For a country that runs daily life through UPI, banking apps and government portals, that shift is significant. It does not make you immune to social engineering — someone can still trick you into authorising a payment — but it closes the single most exploited door.
Which apps in India already support passkeys
Adoption is further along than most people realise. You can turn passkeys on today for several services Indians use constantly:
- Google — your entire Google Account can be protected with a passkey, which covers Gmail, Drive, YouTube and Android sign-ins.
- WhatsApp — supports a passkey to lock the app and protect re-verification, a direct defence against SIM-swap and account-hijack attempts.
- Apple ID — passkeys are baked into iPhones and sync through iCloud Keychain.
- Amazon — lets you sign in to the app and website with a passkey instead of a password.
- Microsoft, GitHub, PayPal and many others — all offer passkey logins for accounts Indians use for work and money.
Indian banks and fintech apps are moving more slowly, partly because regulations still lean on OTP-based two-factor checks. Several already use device-bound biometric login under the hood, which is passkey-like in spirit. Expect the formal passkey label to spread across banking and government logins over the next couple of years as the standard matures locally.
How to set one up, step by step
The flow is similar across services. Using your Google Account as the example, because it protects so much else:
- Make sure your phone has a screen lock — fingerprint, face unlock or a PIN. A passkey is only as strong as the lock that guards it.
- Open your Google Account settings and go to the Security section.
- Find the passkeys option, tap to create one, and approve with your biometric.
- Test it: sign out on another device and log back in using the passkey prompt.
- Repeat for WhatsApp, Amazon and any other supported app from inside each app's security settings.
On an iPhone, passkeys live in iCloud Keychain and sync automatically across your Apple devices.
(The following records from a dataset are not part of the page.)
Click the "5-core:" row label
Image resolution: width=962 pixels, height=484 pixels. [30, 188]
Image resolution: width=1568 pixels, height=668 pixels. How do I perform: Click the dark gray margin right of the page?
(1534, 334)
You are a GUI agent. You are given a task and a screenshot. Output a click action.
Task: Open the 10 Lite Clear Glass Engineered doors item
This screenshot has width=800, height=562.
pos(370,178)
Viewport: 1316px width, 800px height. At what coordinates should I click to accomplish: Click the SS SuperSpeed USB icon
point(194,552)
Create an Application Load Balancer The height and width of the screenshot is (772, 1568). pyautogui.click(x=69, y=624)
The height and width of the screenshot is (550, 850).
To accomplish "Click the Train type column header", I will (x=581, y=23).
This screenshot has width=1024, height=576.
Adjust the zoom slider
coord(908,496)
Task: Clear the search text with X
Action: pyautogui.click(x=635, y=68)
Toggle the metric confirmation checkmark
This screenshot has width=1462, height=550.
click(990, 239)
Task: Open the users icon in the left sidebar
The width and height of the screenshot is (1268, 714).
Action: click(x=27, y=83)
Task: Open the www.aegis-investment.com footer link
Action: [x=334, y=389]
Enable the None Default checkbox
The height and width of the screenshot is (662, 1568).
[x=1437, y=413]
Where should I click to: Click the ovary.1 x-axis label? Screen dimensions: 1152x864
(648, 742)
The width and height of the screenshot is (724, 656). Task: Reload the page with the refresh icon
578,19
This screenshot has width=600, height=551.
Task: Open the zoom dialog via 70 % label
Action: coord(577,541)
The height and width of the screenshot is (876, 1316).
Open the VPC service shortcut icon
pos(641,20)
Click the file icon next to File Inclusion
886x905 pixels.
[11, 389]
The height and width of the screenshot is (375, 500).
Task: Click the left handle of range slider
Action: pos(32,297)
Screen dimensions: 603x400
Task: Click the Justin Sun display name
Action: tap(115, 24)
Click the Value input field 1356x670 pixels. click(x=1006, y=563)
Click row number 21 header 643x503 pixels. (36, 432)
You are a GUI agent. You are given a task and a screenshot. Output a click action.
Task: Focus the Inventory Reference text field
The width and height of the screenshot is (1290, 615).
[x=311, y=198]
On Android, they sync through Google Password Manager. You can also store a passkey on a physical security key — a small USB or NFC device — if you want the most locked-down setup, which is overkill for most people but useful for high-value accounts.
The catch nobody warns you about
The convenience of passkeys is also the risk: they are tied to your device and your cloud account. If you lose your phone and have no way back into your Google or Apple account, you can get locked out. Sort out recovery before you go all-in.
- Keep a second sign-in method alive on important accounts — a backup phone, a recovery email, or a saved password — until you are confident in the setup.
- Make sure your Google or Apple account itself has strong recovery options, since your passkeys ride on it.
- Consider a cheap hardware security key as an offline backup for your most critical login.
- Never delete your old password the same day you add a passkey. Live with both for a few weeks first.
There is also a cross-device gap. A passkey created in your Apple world does not automatically appear in your Google world, so people who mix an iPhone with a Windows laptop sometimes juggle two copies. The standards bodies are working on portability, and you can already use your phone's passkey to log in on a nearby computer over Bluetooth as a stopgap.
Where this is heading
The direction of travel is clear: the password is being retired, not patched. Within a few years, signing into your bank or a government portal with a fingerprint and nothing else will feel as ordinary as paying by UPI does now. The OTP, that small string of digits scammers have spent a decade hunting, becomes far less central.
You do not need to wait for that future to start. Turn on a passkey for your Google Account this week, add WhatsApp and Amazon next, and keep your recovery options tidy. The reward is a login that a fraudster on a phone call simply cannot talk you out of — and in India, that is worth more than any new feature.